Goal of the exercise
What is the count of lines in the listing below that hold the string "bottom"? Reply with that number alone.

Available data
^^^^

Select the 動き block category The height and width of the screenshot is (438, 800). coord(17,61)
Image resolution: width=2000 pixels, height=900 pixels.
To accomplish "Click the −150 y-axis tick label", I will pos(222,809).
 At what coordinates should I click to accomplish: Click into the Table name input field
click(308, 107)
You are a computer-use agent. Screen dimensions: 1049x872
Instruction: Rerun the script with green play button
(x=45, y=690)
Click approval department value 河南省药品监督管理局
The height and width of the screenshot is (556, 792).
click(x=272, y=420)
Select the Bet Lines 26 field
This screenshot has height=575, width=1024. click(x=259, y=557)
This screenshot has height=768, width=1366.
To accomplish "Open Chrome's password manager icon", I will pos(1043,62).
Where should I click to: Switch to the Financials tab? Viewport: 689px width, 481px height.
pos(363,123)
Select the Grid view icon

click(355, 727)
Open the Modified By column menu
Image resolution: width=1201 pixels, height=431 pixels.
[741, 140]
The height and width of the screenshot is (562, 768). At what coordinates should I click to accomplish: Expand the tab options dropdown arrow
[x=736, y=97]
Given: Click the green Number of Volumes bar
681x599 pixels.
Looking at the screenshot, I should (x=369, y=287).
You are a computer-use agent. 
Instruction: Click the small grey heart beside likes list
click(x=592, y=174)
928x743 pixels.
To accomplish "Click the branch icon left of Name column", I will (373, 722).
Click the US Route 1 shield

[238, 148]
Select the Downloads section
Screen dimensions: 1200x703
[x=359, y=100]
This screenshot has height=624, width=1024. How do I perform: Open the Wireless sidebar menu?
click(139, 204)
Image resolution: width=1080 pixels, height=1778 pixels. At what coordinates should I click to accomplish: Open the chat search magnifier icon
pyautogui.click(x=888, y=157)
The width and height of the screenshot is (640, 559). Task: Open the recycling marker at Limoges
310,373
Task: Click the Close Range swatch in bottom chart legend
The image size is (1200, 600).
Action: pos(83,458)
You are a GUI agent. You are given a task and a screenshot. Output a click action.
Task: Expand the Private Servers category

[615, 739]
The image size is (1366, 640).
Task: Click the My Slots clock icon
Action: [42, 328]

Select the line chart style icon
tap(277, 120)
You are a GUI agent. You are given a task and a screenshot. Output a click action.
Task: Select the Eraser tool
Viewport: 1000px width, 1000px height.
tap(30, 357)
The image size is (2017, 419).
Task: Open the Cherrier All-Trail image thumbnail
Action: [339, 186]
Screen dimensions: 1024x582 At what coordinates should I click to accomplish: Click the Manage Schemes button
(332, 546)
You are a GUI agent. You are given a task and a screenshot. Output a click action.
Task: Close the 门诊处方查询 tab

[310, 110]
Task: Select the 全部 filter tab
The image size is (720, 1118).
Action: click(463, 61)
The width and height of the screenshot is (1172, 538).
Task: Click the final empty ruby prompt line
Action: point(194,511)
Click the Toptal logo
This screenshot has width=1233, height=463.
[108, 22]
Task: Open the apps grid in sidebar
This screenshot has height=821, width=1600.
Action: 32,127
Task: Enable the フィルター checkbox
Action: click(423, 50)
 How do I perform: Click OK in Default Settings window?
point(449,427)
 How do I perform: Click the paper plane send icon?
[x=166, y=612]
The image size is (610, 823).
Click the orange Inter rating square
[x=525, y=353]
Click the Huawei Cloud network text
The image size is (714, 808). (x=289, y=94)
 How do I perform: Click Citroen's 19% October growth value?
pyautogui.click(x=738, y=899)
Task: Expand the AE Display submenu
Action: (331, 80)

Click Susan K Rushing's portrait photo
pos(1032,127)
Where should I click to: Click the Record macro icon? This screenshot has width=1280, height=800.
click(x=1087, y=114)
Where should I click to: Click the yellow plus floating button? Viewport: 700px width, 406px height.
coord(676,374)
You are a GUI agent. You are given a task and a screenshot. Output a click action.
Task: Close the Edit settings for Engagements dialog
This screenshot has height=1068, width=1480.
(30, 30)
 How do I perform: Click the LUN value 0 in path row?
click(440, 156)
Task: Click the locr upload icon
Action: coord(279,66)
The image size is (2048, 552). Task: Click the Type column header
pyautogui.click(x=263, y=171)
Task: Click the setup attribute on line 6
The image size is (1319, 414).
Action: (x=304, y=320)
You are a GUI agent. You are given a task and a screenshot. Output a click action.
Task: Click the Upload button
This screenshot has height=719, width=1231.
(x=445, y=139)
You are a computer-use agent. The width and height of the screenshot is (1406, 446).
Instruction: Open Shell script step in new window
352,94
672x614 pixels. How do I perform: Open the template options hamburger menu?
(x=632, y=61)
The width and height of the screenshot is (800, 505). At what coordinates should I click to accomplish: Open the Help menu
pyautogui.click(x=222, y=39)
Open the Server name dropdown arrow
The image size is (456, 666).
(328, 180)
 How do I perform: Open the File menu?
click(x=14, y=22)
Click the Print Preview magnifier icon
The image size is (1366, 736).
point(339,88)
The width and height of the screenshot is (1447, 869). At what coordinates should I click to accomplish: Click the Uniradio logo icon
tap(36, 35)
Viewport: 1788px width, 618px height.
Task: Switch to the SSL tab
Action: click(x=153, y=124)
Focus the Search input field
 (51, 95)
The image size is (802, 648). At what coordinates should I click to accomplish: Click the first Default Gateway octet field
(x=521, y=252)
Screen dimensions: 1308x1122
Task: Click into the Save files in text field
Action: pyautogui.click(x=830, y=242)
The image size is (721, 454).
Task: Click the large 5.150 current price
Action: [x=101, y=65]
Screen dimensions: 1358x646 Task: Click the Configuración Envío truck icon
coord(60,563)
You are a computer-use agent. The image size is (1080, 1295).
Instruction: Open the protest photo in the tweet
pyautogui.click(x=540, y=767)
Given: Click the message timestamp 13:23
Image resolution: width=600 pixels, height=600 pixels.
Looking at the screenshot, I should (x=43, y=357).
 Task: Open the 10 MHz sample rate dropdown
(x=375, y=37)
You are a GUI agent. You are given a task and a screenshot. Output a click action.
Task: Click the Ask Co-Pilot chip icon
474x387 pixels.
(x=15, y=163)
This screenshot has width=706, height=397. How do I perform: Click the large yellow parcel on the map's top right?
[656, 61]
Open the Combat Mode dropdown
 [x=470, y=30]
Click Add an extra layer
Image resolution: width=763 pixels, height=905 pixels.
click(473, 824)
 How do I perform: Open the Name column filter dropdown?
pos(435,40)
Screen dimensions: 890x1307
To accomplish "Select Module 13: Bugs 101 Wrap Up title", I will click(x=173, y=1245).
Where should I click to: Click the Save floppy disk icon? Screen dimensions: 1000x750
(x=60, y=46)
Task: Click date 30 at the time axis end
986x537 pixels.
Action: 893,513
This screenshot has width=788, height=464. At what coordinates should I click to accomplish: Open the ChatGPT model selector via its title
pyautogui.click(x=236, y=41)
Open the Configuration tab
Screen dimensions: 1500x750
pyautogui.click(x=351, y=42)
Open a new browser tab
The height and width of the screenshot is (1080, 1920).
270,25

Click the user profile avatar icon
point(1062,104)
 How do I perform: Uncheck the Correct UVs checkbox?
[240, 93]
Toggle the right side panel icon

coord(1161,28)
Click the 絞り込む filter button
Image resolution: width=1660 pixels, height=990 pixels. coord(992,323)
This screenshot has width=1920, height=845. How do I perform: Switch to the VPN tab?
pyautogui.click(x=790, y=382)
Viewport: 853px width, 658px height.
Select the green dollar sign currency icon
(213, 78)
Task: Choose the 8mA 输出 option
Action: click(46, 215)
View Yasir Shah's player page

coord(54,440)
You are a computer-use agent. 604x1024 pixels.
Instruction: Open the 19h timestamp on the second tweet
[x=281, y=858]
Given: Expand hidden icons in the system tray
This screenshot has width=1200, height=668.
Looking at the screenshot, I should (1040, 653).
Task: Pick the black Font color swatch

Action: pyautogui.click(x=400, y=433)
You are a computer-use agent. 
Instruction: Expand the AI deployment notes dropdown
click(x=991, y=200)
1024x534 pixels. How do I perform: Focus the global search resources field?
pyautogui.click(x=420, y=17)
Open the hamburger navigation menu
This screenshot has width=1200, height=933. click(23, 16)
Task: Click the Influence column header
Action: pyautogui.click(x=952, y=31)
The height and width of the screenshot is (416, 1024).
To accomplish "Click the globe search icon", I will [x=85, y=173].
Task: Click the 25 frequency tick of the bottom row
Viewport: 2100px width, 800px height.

^^^^

Completed exercise
2